Anaconda kickstart failure Driver 450, CentOS 8.x, CUDA 11

Dear all,

we’re running an automatic CentOS 8.1 installation with configured NVIDIA CUDA 11 repository (http://developer.download.nvidia.com/compute/cuda/repos/rhel8/x86_64) and the package nvidia-driver (nvidia-driver-450.36.06-1.el8.x86_64.rpm) to be installed.
We see the following error during kickstart installation (Performing an automated installation using Kickstart):

Installing nvidia-driver.x86_64 (508/611)
Installing nvidia-kmod-common.noarch (509/611)                                 

The installation was stopped due to an error which occurred while running in non-interactive cmdline mode.

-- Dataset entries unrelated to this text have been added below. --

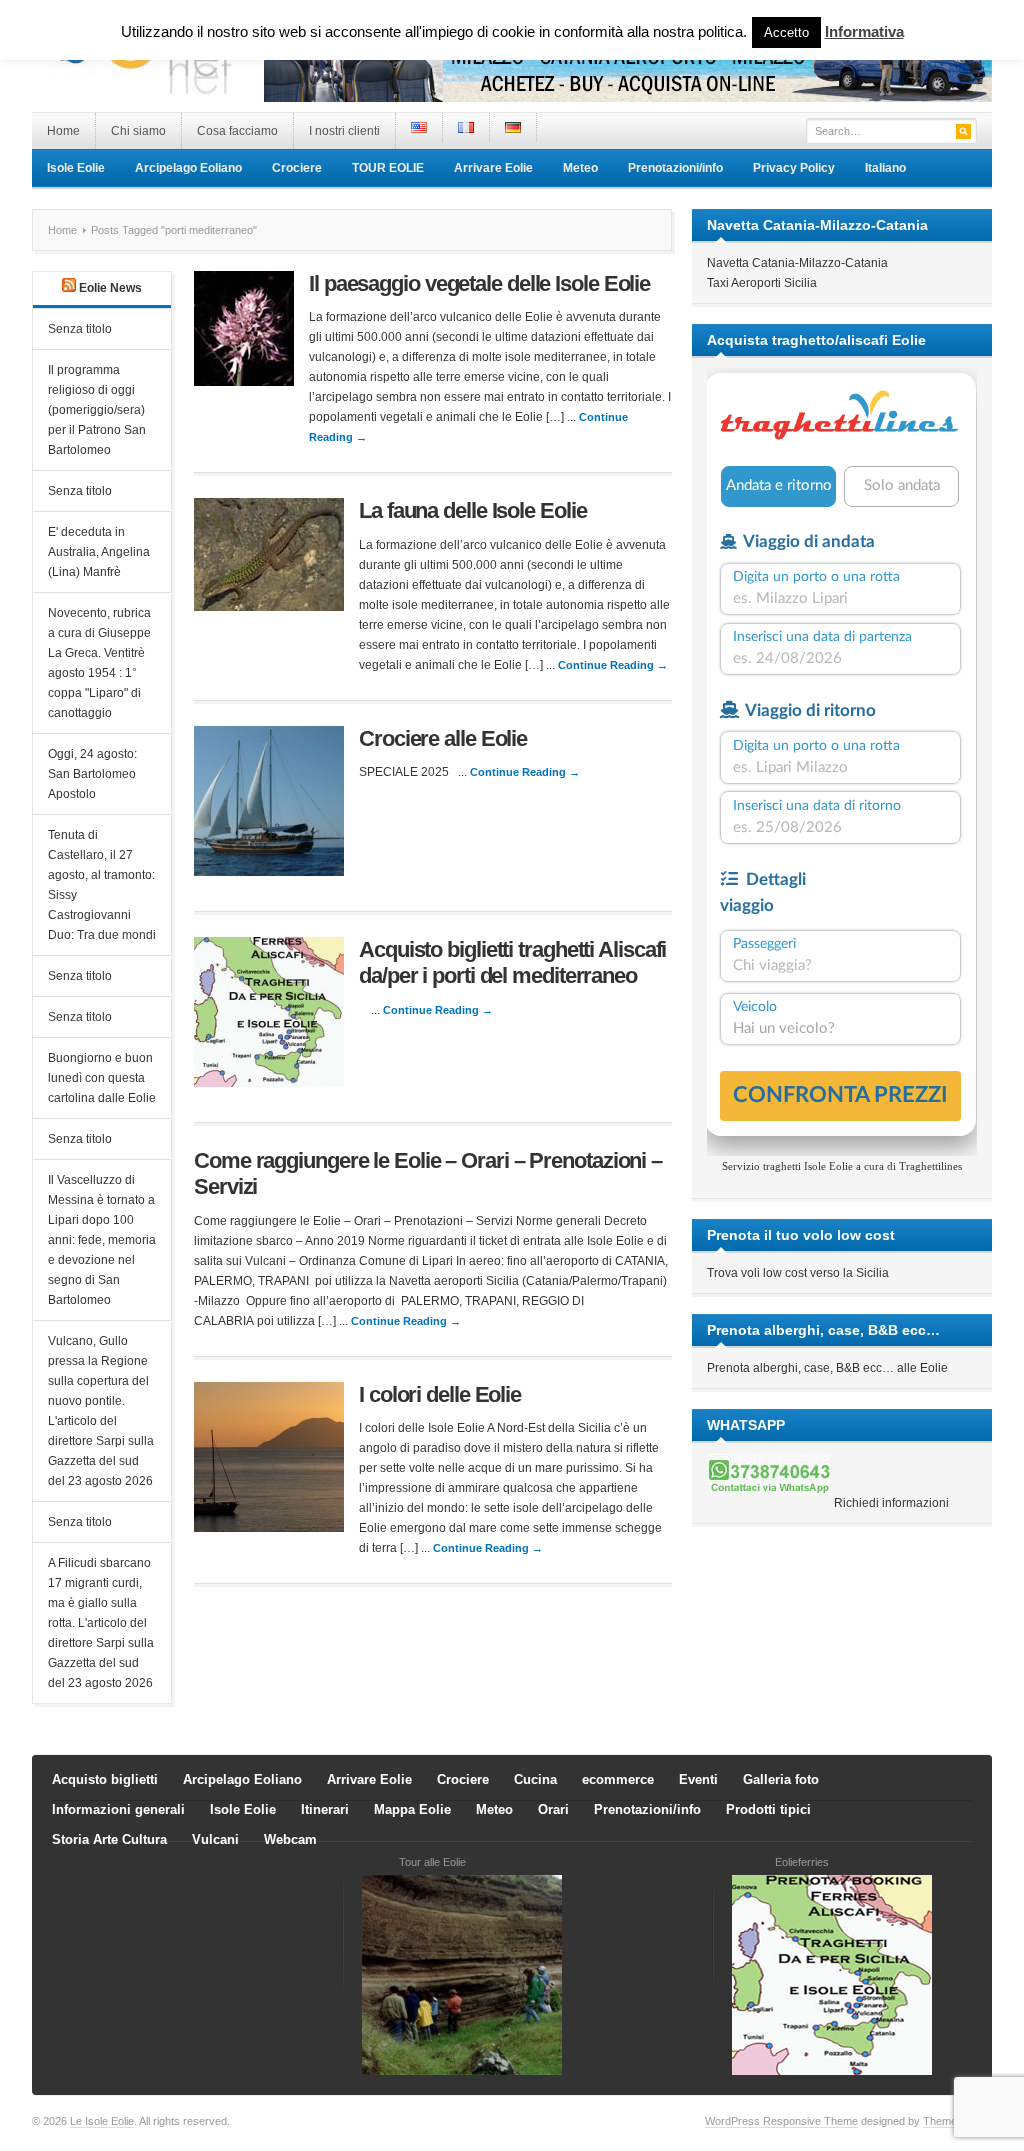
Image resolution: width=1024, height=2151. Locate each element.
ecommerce (618, 1779)
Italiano (885, 168)
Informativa (864, 31)
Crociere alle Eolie (443, 738)
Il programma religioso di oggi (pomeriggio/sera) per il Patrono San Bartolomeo (97, 410)
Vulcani (215, 1839)
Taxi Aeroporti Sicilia (762, 283)
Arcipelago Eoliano (188, 168)
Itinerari (325, 1809)
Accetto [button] (786, 32)
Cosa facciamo (237, 131)
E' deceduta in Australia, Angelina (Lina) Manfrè (99, 552)
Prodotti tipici (768, 1809)
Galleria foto (781, 1779)
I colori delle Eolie (440, 1394)
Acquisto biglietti (105, 1779)
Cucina (535, 1779)
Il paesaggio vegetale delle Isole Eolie (479, 283)
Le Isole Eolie (102, 2121)
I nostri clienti (344, 131)
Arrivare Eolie (493, 168)
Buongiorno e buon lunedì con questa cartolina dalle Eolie (102, 1078)
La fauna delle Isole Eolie (472, 510)
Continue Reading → (613, 665)
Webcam (290, 1839)
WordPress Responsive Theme (781, 2121)
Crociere (297, 168)
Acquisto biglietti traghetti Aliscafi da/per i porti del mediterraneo (512, 962)
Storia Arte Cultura (109, 1839)
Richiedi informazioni (891, 1503)
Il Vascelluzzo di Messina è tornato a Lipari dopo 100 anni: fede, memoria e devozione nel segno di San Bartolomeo (102, 1240)
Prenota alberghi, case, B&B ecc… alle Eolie (827, 1368)
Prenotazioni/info (675, 168)
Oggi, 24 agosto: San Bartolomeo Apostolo (92, 774)
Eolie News (110, 288)
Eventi (698, 1779)
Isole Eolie (76, 168)
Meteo (580, 168)
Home (63, 131)
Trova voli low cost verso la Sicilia (798, 1273)
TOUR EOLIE (388, 168)
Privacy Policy (794, 168)
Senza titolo (80, 329)
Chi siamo (138, 131)
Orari (553, 1809)
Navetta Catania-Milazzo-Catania (797, 263)
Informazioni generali (118, 1809)
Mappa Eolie (412, 1809)
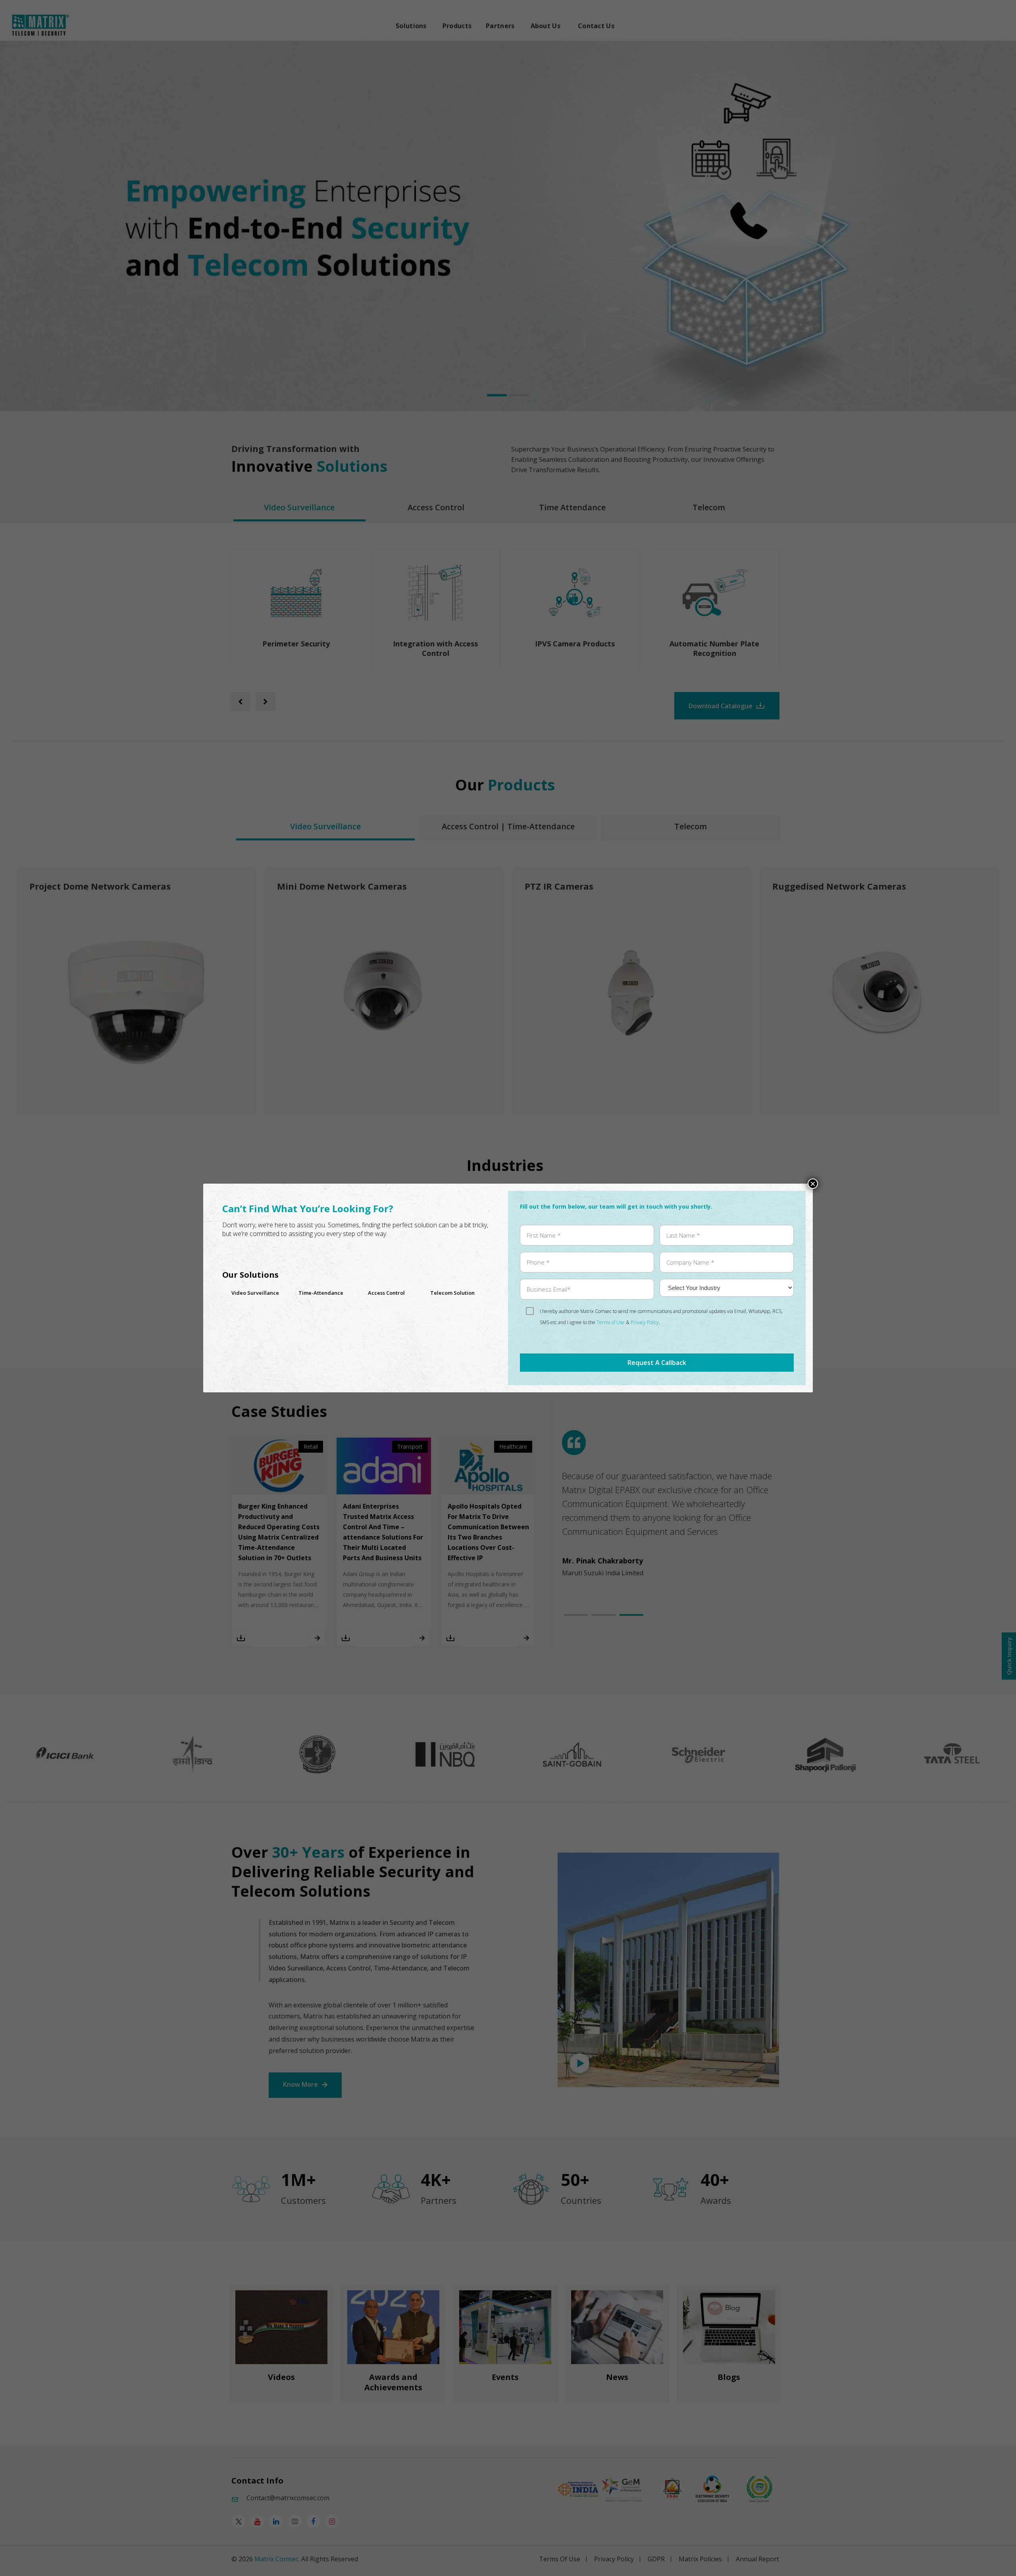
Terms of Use (611, 1322)
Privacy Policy (645, 1322)
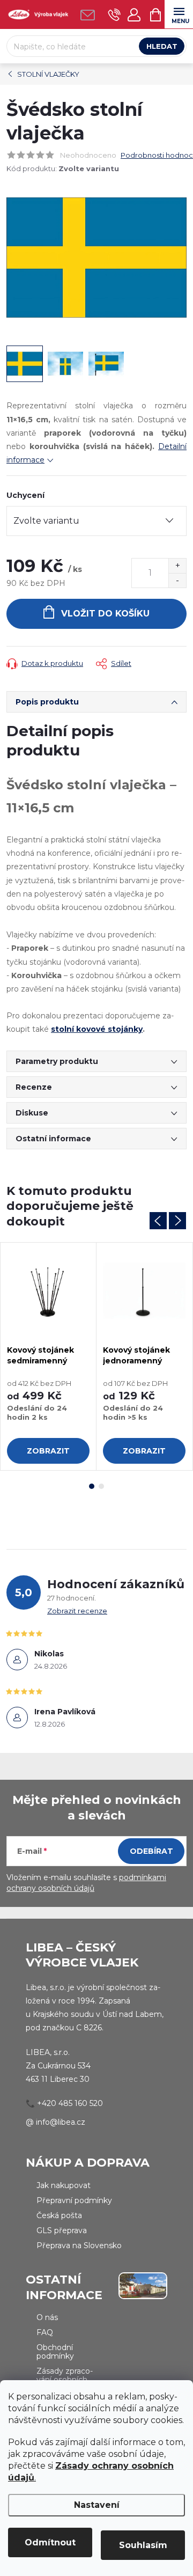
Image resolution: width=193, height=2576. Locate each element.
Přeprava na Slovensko (79, 2245)
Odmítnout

Since there cannot be any questions in cmdline mode,
edit your kickstart file and retry installation.                               
The exact error message is:

Non interactive installation failed: DNF error: Error in POSTIN scriptlet in rpm package nvidia-kmod-common.

The installer will now terminate.

In /tmp/anaconda.log in the crashed installer we see:

07:07:15,589 DBG exception: running handleException
07:07:15,590 CRT exception: Traceback (most recent call last):

  File "/usr/lib64/python3.6/site-packages/pyanaconda/threading.py", line 286, in run
    threading.Thread.run(self)

  File "/usr/lib64/python3.6/threading.py", line 864, in run
    self._target(*self._args, **self._kwargs)

  File "/usr/lib64/python3.6/site-packages/pyanaconda/installation.py", line 388, in doInstall
    installation_queue.start()

  File "/usr/lib64/python3.6/site-packages/pyanaconda/installation_tasks.py", line 304, in start
    item.start()

  File "/usr/lib64/python3.6/site-packages/pyanaconda/installation_tasks.py", line 304, in start
    item.start()

  File "/usr/lib64/python3.6/site-packages/pyanaconda/installation_tasks.py", line 472, in start
    self.run_task()

  File "/usr/lib64/python3.6/site-packages/pyanaconda/installation_tasks.py", line 438, in run_task
    self._task(*self._task_args, **self._task_kwargs)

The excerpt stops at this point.